### [Exercise]
Reproduce every line of the material, exactly as given.

### [Material for this exercise]
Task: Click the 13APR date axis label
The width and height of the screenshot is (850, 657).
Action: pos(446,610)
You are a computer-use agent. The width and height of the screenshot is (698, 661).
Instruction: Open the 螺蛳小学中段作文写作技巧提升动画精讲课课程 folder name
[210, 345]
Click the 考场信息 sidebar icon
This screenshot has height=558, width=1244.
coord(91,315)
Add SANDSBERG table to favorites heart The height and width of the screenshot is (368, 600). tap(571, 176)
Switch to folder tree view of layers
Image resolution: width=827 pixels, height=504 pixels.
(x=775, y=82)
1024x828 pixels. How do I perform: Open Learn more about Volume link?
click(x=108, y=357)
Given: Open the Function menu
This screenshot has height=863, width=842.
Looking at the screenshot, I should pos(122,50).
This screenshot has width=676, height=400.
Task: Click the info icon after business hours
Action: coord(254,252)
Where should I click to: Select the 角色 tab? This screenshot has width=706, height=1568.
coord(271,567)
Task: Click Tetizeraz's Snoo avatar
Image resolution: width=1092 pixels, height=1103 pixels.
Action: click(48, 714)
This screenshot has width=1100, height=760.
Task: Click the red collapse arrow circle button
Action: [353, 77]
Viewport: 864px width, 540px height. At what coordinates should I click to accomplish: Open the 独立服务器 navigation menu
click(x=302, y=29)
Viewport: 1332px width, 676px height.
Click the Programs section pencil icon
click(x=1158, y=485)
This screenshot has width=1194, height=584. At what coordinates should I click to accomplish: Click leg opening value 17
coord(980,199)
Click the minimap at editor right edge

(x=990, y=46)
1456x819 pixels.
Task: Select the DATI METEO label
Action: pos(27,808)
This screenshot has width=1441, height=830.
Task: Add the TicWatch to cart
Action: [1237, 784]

### [Completed task]
Task: Click the 13APR date axis label
The width and height of the screenshot is (850, 657).
Action: pos(446,610)
You are a computer-use agent. The width and height of the screenshot is (698, 661).
Instruction: Open the 螺蛳小学中段作文写作技巧提升动画精讲课课程 folder name
[210, 345]
Click the 考场信息 sidebar icon
This screenshot has height=558, width=1244.
coord(91,315)
Add SANDSBERG table to favorites heart The height and width of the screenshot is (368, 600). tap(571, 176)
Switch to folder tree view of layers
Image resolution: width=827 pixels, height=504 pixels.
(x=775, y=82)
1024x828 pixels. How do I perform: Open Learn more about Volume link?
click(x=108, y=357)
Given: Open the Function menu
This screenshot has height=863, width=842.
Looking at the screenshot, I should pos(122,50).
This screenshot has width=676, height=400.
Task: Click the info icon after business hours
Action: coord(254,252)
Where should I click to: Select the 角色 tab? This screenshot has width=706, height=1568.
coord(271,567)
Task: Click Tetizeraz's Snoo avatar
Image resolution: width=1092 pixels, height=1103 pixels.
Action: click(48, 714)
This screenshot has width=1100, height=760.
Task: Click the red collapse arrow circle button
Action: [353, 77]
Viewport: 864px width, 540px height. At what coordinates should I click to accomplish: Open the 独立服务器 navigation menu
click(x=302, y=29)
Viewport: 1332px width, 676px height.
Click the Programs section pencil icon
click(x=1158, y=485)
This screenshot has width=1194, height=584. At what coordinates should I click to accomplish: Click leg opening value 17
coord(980,199)
Click the minimap at editor right edge

(x=990, y=46)
1456x819 pixels.
Task: Select the DATI METEO label
Action: pos(27,808)
This screenshot has width=1441, height=830.
Task: Add the TicWatch to cart
Action: [1237, 784]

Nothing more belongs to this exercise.